# [EXERCISE GOAL]
Lay out all the lines below as a numbered list, omitting any blank lines.

[Collected data entries]
>> begin

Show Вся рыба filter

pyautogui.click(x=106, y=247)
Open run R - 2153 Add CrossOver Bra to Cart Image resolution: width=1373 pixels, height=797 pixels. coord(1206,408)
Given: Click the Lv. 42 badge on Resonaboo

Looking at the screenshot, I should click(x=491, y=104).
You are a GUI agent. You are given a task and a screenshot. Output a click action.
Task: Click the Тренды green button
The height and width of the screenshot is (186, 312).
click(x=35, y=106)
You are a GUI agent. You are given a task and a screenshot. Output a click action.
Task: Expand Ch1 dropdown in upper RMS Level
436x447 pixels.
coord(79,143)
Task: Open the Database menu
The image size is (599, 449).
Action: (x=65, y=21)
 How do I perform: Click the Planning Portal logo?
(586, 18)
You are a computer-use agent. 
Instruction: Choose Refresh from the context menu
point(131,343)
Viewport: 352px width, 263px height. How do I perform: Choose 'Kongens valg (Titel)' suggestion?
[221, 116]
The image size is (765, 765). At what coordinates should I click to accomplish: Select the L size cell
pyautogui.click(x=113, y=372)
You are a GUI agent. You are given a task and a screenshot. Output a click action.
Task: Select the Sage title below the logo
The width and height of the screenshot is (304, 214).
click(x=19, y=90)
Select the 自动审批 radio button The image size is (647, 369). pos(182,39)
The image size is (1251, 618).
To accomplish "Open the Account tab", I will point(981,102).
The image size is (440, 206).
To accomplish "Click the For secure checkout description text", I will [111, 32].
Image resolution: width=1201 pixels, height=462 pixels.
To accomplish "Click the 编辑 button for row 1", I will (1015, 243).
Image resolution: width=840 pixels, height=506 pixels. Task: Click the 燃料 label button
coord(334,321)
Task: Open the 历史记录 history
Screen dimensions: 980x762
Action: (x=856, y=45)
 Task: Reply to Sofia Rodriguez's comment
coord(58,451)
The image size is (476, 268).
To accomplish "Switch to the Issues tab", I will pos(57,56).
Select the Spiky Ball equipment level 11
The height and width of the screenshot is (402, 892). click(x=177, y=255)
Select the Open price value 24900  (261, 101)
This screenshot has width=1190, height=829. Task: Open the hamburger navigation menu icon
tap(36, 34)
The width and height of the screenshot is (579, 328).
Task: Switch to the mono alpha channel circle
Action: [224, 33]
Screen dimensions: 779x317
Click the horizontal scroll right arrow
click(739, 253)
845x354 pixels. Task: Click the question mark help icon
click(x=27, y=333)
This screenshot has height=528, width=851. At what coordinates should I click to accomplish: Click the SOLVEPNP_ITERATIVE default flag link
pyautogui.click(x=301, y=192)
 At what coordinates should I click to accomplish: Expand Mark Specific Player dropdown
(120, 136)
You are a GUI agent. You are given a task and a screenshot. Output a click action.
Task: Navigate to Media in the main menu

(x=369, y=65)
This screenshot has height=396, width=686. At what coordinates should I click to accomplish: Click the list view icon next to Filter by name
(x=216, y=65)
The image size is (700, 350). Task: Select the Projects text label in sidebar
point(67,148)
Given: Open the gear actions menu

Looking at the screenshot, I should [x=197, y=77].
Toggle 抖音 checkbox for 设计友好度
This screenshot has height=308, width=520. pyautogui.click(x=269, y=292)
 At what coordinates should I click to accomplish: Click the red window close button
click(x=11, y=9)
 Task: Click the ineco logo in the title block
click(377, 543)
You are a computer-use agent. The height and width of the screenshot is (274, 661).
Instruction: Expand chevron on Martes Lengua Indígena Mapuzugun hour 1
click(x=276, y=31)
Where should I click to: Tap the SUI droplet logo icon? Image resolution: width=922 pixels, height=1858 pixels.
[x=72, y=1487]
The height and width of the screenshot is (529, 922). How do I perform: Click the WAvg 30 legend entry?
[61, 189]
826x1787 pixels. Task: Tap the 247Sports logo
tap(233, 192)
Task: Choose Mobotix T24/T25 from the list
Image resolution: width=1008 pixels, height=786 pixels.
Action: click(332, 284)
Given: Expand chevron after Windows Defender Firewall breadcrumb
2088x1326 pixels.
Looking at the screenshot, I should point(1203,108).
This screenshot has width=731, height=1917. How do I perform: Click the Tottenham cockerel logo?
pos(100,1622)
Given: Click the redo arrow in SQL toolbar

>> end

# [ANSWER TO THIS EXERCISE]
1. Show Вся рыба filter
2. pyautogui.click(x=106, y=247)
3. Open run R - 2153 Add CrossOver Bra to Cart Image resolution: width=1373 pixels, height=797 pixels. coord(1206,408)
4. Given: Click the Lv. 42 badge on Resonaboo
5. Looking at the screenshot, I should click(x=491, y=104).
6. You are a GUI agent. You are given a task and a screenshot. Output a click action.
7. Task: Click the Тренды green button
8. The height and width of the screenshot is (186, 312).
9. click(x=35, y=106)
10. You are a GUI agent. You are given a task and a screenshot. Output a click action.
11. Task: Expand Ch1 dropdown in upper RMS Level
12. 436x447 pixels.
13. coord(79,143)
14. Task: Open the Database menu
15. The image size is (599, 449).
16. Action: (x=65, y=21)
17.  How do I perform: Click the Planning Portal logo?
18. (586, 18)
19. You are a computer-use agent. 
20. Instruction: Choose Refresh from the context menu
21. point(131,343)
22. Viewport: 352px width, 263px height. How do I perform: Choose 'Kongens valg (Titel)' suggestion?
23. [221, 116]
24. The image size is (765, 765). At what coordinates should I click to accomplish: Select the L size cell
25. pyautogui.click(x=113, y=372)
26. You are a GUI agent. You are given a task and a screenshot. Output a click action.
27. Task: Select the Sage title below the logo
28. The width and height of the screenshot is (304, 214).
29. click(x=19, y=90)
30. Select the 自动审批 radio button The image size is (647, 369). pos(182,39)
31. The image size is (1251, 618).
32. To accomplish "Open the Account tab", I will point(981,102).
33. The image size is (440, 206).
34. To accomplish "Click the For secure checkout description text", I will [111, 32].
35. Image resolution: width=1201 pixels, height=462 pixels.
36. To accomplish "Click the 编辑 button for row 1", I will (1015, 243).
37. Image resolution: width=840 pixels, height=506 pixels. Task: Click the 燃料 label button
38. coord(334,321)
39. Task: Open the 历史记录 history
40. Screen dimensions: 980x762
41. Action: (x=856, y=45)
42.  Task: Reply to Sofia Rodriguez's comment
43. coord(58,451)
44. The image size is (476, 268).
45. To accomplish "Switch to the Issues tab", I will pos(57,56).
46. Select the Spiky Ball equipment level 11
47. The height and width of the screenshot is (402, 892). click(x=177, y=255)
48. Select the Open price value 24900  (261, 101)
49. This screenshot has width=1190, height=829. Task: Open the hamburger navigation menu icon
50. tap(36, 34)
51. The width and height of the screenshot is (579, 328).
52. Task: Switch to the mono alpha channel circle
53. Action: [224, 33]
54. Screen dimensions: 779x317
55. Click the horizontal scroll right arrow
56. click(739, 253)
57. 845x354 pixels. Task: Click the question mark help icon
58. click(x=27, y=333)
59. This screenshot has height=528, width=851. At what coordinates should I click to accomplish: Click the SOLVEPNP_ITERATIVE default flag link
60. pyautogui.click(x=301, y=192)
61.  At what coordinates should I click to accomplish: Expand Mark Specific Player dropdown
62. (120, 136)
63. You are a GUI agent. You are given a task and a screenshot. Output a click action.
64. Task: Navigate to Media in the main menu
65. (x=369, y=65)
66. This screenshot has height=396, width=686. At what coordinates should I click to accomplish: Click the list view icon next to Filter by name
67. (x=216, y=65)
68. The image size is (700, 350). Task: Select the Projects text label in sidebar
69. point(67,148)
70. Given: Open the gear actions menu
71. Looking at the screenshot, I should [x=197, y=77].
72. Toggle 抖音 checkbox for 设计友好度
73. This screenshot has height=308, width=520. pyautogui.click(x=269, y=292)
74.  At what coordinates should I click to accomplish: Click the red window close button
75. click(x=11, y=9)
76.  Task: Click the ineco logo in the title block
77. click(377, 543)
78. You are a computer-use agent. The height and width of the screenshot is (274, 661).
79. Instruction: Expand chevron on Martes Lengua Indígena Mapuzugun hour 1
80. click(x=276, y=31)
81. Where should I click to: Tap the SUI droplet logo icon? Image resolution: width=922 pixels, height=1858 pixels.
82. [x=72, y=1487]
83. The height and width of the screenshot is (529, 922). How do I perform: Click the WAvg 30 legend entry?
84. [61, 189]
85. 826x1787 pixels. Task: Tap the 247Sports logo
86. tap(233, 192)
87. Task: Choose Mobotix T24/T25 from the list
88. Image resolution: width=1008 pixels, height=786 pixels.
89. Action: click(332, 284)
90. Given: Expand chevron after Windows Defender Firewall breadcrumb
91. 2088x1326 pixels.
92. Looking at the screenshot, I should point(1203,108).
93. This screenshot has width=731, height=1917. How do I perform: Click the Tottenham cockerel logo?
94. pos(100,1622)
95. Given: Click the redo arrow in SQL toolbar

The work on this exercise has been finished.